For lovers of big music concerts, 2023 has been a renaissance year. After the pandemic put the squeeze on large events for the better part of three years, a host of megastars have embarked on world tours.
Beyonce, Bruce Springsteen, Madonna and Taylor Swift are among a range of performers selling out stadiums and arenas around the world for the first time in years.
As well as bringing joy to their fans, however, the tours have led to massive spikes in prices for accommodation, transportation and various kinds of hospitality in cities at and around the time of the concerts. That’s not to mention the soaring costs of the actual tickets.
Some examples have been egregious. When it was announced that Swift would perform in the Irish capital, Dublin, in June 2024, one hotel inexplicably canceled bookings made by fans in the immediate aftermath of the announcement, before rooms became available again hours later at dramatically increased prices.
Similar price hikes have been reported in other cities. When Beyonce performed in Sweden earlier this year, hotel prices surged and Michael Grahn of Danske Bank said a hike in the country’s consumer price index that month was likely down to the American superstar.
Smaller economy, bigger impact
It was a striking suggestion. But can such events seriously impact overall inflation figures in any meaningful sense?
Yes and no, said Tony Yates, a macroeconomist who previously worked at the Bank of England. “They can certainly cause a significant increase in demand for local hospitality, and push up prices of those services, but only in very small countries will this be enough to register in the aggregate inflation rate,” he told DW.
Official measurements of inflation typically involve comparing prices of a range of goods and services over a period of time. Yates said hotel prices would typically be included if they form a large enough part of the average spending pattern.
However, he said it’s also important to consider that spending on events such as concerts means people are diverting spending from other areas in the local economy, unless they come from abroad specifically for the event. So overall spending locally may not increase by much, as price rises in some areas will be offset by falls where demand has dropped.
Yates said that the bigger the economy, the less impact the spending diversion would have on inflation. “In an economy of tens of millions, 100k people switching spending from one thing to another for a while is not a big deal.”
‘Nice narrative,’ but not necessarily true
Andrew Goodwin, chief UK economist with Oxford Economics, is skeptical about the extent to which these events can influence overall inflation figures.
“It’s a nice narrative, but one that is hard to stand up when looking at the data,” he told DW.
Goodwin said that in the UK, a major live music destination, concert tickets are included as part of cultural services. That accounts for around 2% of the overall inflation basket but it has been growing at a slower pace than overall UK inflation.
“So essentially it’s a very small category with a below-average inflation rate,” he said.
However, he conceded that associated price hikes in hospitality are harder to measure and that they could have an impact if a concert happened to coincide with the day that inflation data was collected. “But you would then expect it to quickly reverse the following month,” he added.
Play it again, Taylor
High prices are certainly not putting off concertgoers.
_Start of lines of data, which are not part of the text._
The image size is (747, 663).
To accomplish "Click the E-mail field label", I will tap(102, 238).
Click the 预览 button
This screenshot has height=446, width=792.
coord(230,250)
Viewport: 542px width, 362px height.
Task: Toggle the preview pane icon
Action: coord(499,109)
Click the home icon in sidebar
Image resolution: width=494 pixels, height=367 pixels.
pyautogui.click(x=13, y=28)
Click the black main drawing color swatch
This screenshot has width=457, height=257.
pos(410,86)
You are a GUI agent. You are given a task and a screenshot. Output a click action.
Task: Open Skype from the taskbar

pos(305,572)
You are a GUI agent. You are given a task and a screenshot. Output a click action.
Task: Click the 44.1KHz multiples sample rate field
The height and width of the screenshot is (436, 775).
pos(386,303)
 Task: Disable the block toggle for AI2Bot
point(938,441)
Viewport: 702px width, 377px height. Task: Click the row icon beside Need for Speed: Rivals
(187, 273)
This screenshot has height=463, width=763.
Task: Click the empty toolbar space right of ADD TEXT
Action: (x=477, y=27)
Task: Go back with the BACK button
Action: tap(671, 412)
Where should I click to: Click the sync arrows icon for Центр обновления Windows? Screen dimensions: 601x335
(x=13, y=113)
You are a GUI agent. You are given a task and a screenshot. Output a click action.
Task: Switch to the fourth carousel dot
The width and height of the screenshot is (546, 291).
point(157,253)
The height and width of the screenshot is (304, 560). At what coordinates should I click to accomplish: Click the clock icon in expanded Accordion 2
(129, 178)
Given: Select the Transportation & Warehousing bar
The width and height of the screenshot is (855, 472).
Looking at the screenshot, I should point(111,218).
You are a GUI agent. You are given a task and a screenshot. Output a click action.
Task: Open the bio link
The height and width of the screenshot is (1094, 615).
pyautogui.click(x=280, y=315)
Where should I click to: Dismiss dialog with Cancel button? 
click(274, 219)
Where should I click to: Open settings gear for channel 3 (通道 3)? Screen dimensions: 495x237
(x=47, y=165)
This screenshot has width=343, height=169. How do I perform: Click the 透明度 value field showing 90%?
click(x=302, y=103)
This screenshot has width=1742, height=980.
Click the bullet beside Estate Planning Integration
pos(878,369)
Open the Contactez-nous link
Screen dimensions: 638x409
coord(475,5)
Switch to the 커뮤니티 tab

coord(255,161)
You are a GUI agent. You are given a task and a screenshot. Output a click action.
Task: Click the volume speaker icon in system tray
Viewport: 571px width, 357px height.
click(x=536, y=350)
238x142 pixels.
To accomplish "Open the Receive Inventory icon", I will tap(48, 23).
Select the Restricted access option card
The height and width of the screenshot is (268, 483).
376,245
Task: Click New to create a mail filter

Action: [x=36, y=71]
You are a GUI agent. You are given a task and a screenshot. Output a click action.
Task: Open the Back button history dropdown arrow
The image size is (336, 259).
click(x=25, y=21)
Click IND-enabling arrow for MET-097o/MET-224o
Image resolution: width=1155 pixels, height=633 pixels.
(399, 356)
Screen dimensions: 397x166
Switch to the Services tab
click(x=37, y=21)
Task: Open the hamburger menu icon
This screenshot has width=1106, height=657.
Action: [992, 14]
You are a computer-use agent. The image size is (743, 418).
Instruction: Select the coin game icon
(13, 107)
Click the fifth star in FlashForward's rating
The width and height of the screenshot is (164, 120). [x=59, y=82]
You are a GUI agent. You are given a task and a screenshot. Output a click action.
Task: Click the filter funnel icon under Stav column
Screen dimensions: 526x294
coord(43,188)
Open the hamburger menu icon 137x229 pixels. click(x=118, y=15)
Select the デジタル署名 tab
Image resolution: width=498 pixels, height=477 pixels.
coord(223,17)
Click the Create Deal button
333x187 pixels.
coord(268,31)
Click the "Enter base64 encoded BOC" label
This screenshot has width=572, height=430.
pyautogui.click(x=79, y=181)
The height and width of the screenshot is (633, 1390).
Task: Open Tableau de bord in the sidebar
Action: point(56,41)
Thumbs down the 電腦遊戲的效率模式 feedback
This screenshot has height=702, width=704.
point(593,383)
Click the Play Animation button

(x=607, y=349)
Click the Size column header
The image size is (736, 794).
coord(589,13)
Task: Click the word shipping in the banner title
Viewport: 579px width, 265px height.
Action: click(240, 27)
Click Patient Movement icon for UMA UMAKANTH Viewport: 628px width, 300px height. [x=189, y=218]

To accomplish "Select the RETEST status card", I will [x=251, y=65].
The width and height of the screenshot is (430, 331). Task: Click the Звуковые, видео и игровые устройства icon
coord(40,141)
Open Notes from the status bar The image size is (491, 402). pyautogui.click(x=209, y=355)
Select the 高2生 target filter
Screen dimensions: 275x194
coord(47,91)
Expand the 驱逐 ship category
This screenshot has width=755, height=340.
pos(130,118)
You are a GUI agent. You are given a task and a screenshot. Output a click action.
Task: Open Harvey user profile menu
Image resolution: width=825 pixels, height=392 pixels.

Tickets for the slew of big-time concerts announced this year and next have sold in record numbers in several countries.
Average ticket prices for concerts have increased sharply. Data from UK financial services firm Barclays found that consumer spending on the entertainment sector rose by 15.8% in July, compared with one year earlier.
Yates said some of this can be explained by the fact that there has been a surge on hospitality spending since lockdowns first ended, as people have been keen to spend money on activities they could not engage in during the pandemic.
Ticket prices for artists such as Beyonce or Swift can cost several hundred dollars, but they don’t seem to dampen fan enthusiasm. Swift’s Eras Tour, which began in March and ends in November 2024, could pull in around $1 billion (€922 million) in revenue, according to some experts, making it the most successful tour of all time.
Singing all the way to the bank
Prices and associated costs are not expected to ease any time soon, even if inflation comes down, some experts have said.
“I think that there’s going to be a lot of resilience in the prices of musical and other cultural events,” Klaus Baader, global chief economist at Societe Generale, told CNBC earlier this year.
He and other experts believe this is all related to the post-pandemic surge in interest in attending such events after years of lockdowns. Concerts on the scale of those offered by the likes of Swift and Beyonce have become enduring cultural phenomena.
It’s not all financially-sapping news from a consumer point of view either. Evidence suggests that big concerts can have significant benefits for a local economy. One study by the US-based Common Sense Institute found that two shows by Swift in the city of Denver contributed around $140 million to Colorado’s GDP.
That should be music to many ears, fans or otherwise.